Any cricket follower in India when asked about England’s left-arm fast bowling will first mention John Lever, for how can one forget his alleged, unproven use of Vaseline against India in 1977. Strangely, in their land so conducive to swing, England has not produced a star performer in this category and none crossed the Rubicon of 100 wickets. They had right-arm fast bowlers such as Larwood, Allen, Bedser, Trueman, Statham, Tyson, Snow, Willis, Botham, Flintoff, Hoggard, Anderson and Broad but hardly a left-arm fast. Bill Voce (98 wickets) partnered Larwood in the 1932 Bodyline series, Ryan Sidebottom was promising during his 22 Test career, but they will have to go back 120 years to Geoff Hirst, to locate another left-arm fast bowler with over 50 wickets.
The one country with a reasonably regular presence of left-arm fast is Australia, with over nine players (more than 50 wickets) representing the country. Apart from Davidson three other bowlers who took over 100 wickets are Mitchell Johnson, Bill Johnston and the very tall Bruce Reid. Gary Gilmour is famous for his match winning dream spell that demolished England in the World Cup semifinal in 1975. He swung the ball late and prodigiously to get batsmen lbw. Talking of Gilmour and the World Cup reminds us that India’s left-armer Ashish Nehra also took a terrific six wicket haul in the World Cup in 2003 to help India beat England.
So what then is the difference and variety that the left-arm fast bowler brings to the attack? For one, the left-armer bowls over the wicket introducing a new angle to the right-hand bat and the batsman is forced to play balls pitching in line with the stumps. That is because the natural movement is the in-swinger to the right-hander who can be caught leg before and this makes it difficult for the batsman to leave balls thinking they will continue on their course.
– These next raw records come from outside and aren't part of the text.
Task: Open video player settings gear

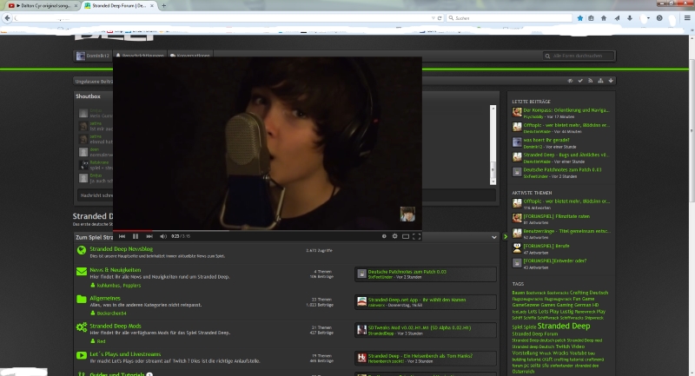Action: tap(394, 236)
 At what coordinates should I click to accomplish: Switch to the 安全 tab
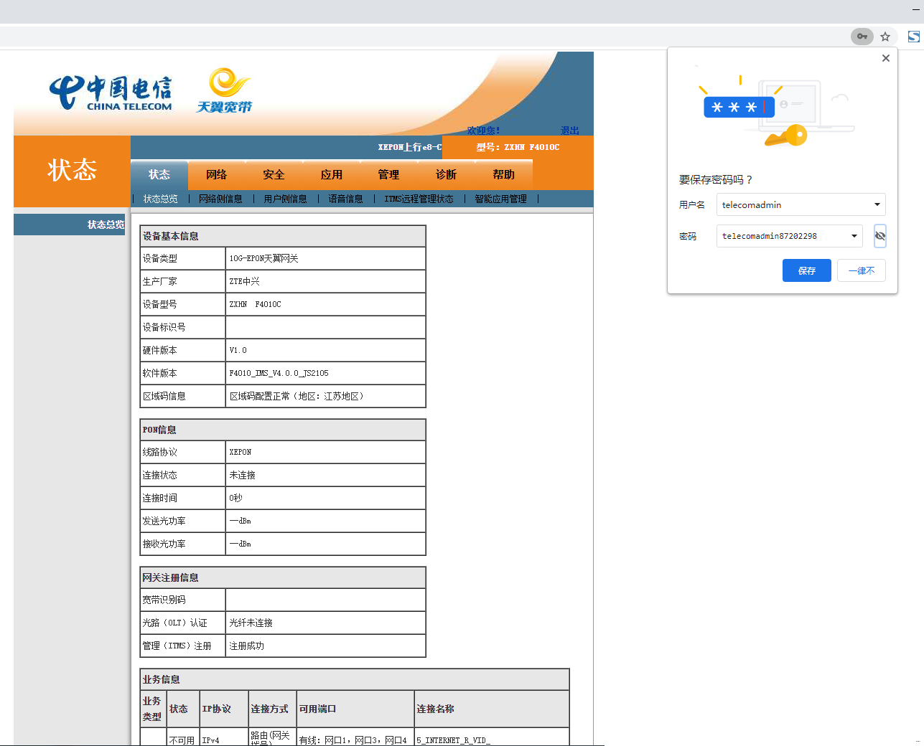274,175
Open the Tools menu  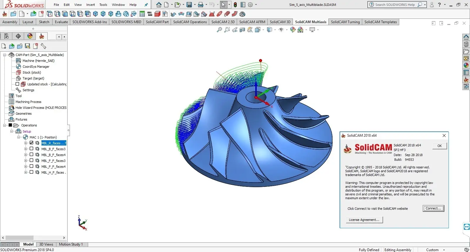[x=103, y=5]
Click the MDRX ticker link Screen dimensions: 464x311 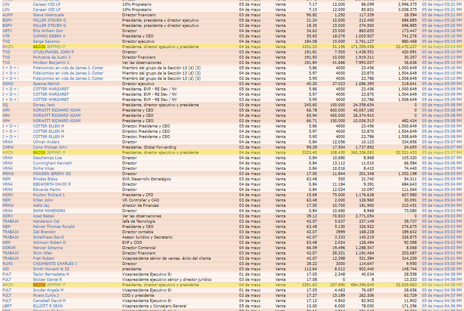coord(8,195)
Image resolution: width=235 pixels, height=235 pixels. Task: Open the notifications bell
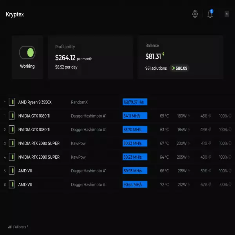coord(210,14)
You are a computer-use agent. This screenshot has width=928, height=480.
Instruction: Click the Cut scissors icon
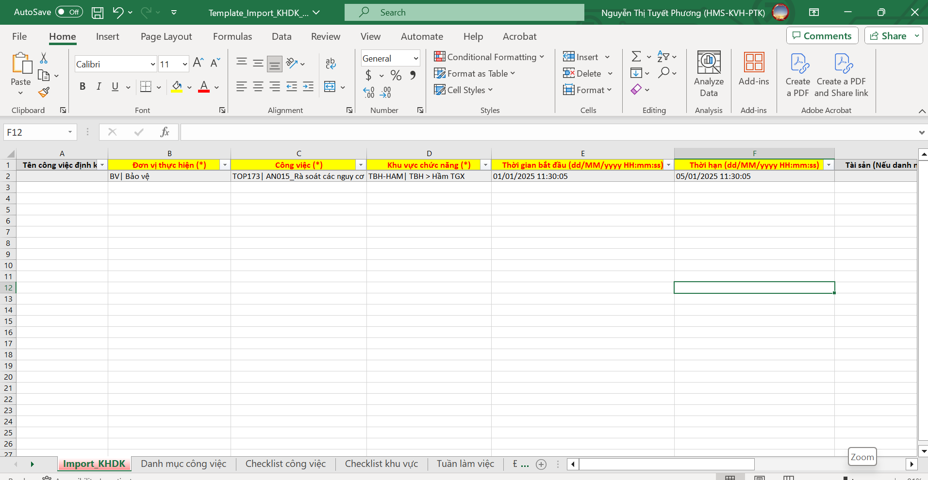(44, 59)
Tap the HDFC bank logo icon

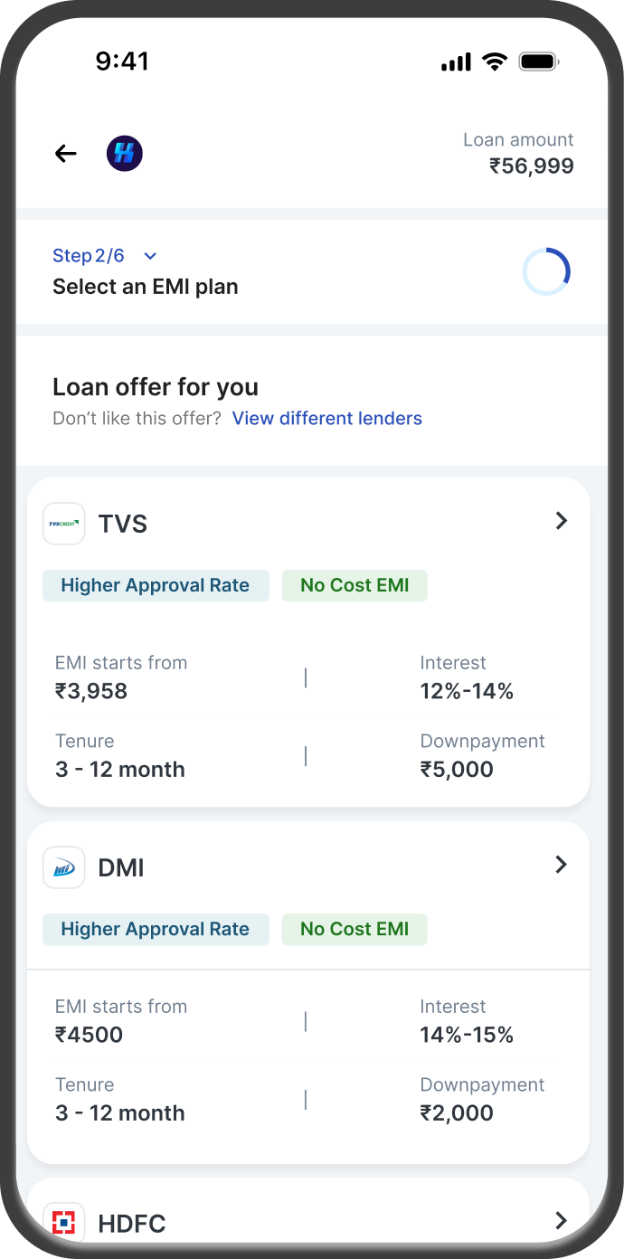(64, 1223)

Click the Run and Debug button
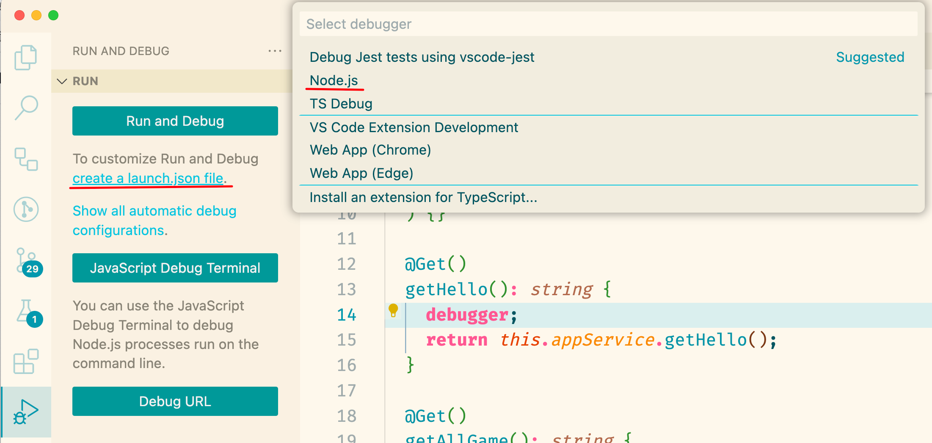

Forced to play the ball, as it goes away with the angle, there is now a high possibility of inducing the edge to slips or the wicket keeper. Going round the wicket, as the great Wasim and Zaheer both have shown, then poses fresh problems to batsmen.
Batsmen grow up from school days playing right arm fast bowlers and therefore when they encounter the left-armer, they do so without adequate exposure. Batting is ultimately the reflex response in a fraction of a second and the left-armer’s line of attack induces some hesitancy in the mind and therefore the reflex too is affected. As the two of us discussed the subject, it dawned upon us that while in school cricket we had even encountered the Chinaman bowler, it was only in college cricket that we played the left-arm fast bowler. Of us, Raghunath who played Ghavri in the 1970s felt that being a left-hand batsman he probably was less discomfited than the right-hand batsman. So we leave you with that thought: Is it really easier for the left-hand batsman to face the left-arm fast bowler? Before you say yes, one might ask a certain Mr Graeme Smith of South Africa about his discomfiting encounters with Zaheer Khan of India.